<ハイブリッド開催>Special Talk: Edgar Walker (1) “How does the brain model the world?: towards theory- and data-driven model of probabilistic perception”(オンライン参加は要登録)

Special Talk(英語で開催します)

2024年12月6日(金)
16:00 〜 17:30

ハイブリッド開催
現地参加:CiNet棟 大会議室
オンライン参加: こちらよりご登録ください(申込締切: 12月5日 正午)

演題:How does the brain model the world?: towards theory- and data-driven model of probabilistic perception

米国ワシントン大学
Department of Physiology and Biophysics
Computational Neuroscience Center
助教
Edgar Walker

担当:西田 知史

Abstract:
Understanding how the brain transforms sensory information into decisions and behavior remains a fundamental challenge in computational neuroscience. This process involves two key operations: sensory encoding, where cortical populations represent information about the environment, and decoding, where downstream circuits extract and utilize this information for decision-making. Recent advances in large-scale neural recordings and deep learning have yielded powerful “encoding” models that predict neural population responses to complex natural stimuli with unprecedented accuracy. However, these models function largely as black boxes, offering limited insight into how the brain actually interprets sensory information using its internal model of the world to guide behavior.

Classical theories propose that the brain implements a generative model of the world, performing Bayesian inference during sensory perception.
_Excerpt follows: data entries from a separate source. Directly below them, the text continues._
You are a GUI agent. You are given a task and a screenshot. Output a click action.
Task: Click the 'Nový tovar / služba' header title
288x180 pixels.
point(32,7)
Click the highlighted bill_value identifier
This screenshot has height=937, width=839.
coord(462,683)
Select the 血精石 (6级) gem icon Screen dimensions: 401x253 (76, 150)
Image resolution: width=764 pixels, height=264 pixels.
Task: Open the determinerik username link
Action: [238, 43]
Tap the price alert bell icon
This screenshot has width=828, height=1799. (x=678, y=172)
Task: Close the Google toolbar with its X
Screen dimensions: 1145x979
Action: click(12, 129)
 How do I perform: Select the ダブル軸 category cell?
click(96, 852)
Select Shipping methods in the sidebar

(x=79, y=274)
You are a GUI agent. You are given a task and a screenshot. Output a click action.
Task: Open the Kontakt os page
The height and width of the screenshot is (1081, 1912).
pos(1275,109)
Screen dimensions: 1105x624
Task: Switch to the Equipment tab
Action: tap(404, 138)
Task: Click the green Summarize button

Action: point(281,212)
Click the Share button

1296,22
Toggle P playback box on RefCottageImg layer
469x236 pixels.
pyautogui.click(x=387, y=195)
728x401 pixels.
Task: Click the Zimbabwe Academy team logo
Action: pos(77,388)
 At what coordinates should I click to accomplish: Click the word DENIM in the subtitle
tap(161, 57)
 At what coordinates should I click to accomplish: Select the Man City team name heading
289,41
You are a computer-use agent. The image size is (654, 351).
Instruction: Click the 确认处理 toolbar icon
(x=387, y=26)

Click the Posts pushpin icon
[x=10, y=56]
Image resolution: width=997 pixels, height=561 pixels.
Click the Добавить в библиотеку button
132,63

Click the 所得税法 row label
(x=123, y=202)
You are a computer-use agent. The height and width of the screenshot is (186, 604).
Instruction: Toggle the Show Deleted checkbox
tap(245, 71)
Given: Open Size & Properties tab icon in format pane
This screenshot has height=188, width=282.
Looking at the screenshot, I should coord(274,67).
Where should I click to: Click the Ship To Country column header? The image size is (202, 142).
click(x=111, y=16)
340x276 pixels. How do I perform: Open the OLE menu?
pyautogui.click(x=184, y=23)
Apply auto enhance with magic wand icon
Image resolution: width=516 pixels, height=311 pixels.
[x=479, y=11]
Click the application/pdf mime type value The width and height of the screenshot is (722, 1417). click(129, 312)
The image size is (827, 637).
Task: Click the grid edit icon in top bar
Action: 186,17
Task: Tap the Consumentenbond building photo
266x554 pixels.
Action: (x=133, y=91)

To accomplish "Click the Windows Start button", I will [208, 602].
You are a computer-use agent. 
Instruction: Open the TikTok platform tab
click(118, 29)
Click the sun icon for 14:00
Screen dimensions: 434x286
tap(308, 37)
While this framework has been theoretically influential, empirical validation has largely been qualitative. In this talk, I will present a novel approach that bridges purely data-driven encoding models and theory-based approaches through deep learning architectures constrained by probabilistic inference principles. Unlike conventional deep learning models that solely predict neural responses, our theory-guided models may be used to uncover the brain’s generative model of the world, revealing interpretable components that link encoding and decoding operations. Finally, I will propose targeted experimental paradigms designed to test such theoretically-constrained models, opening new avenues for investigating how the brain implements probabilistic computation during perception and decision-making.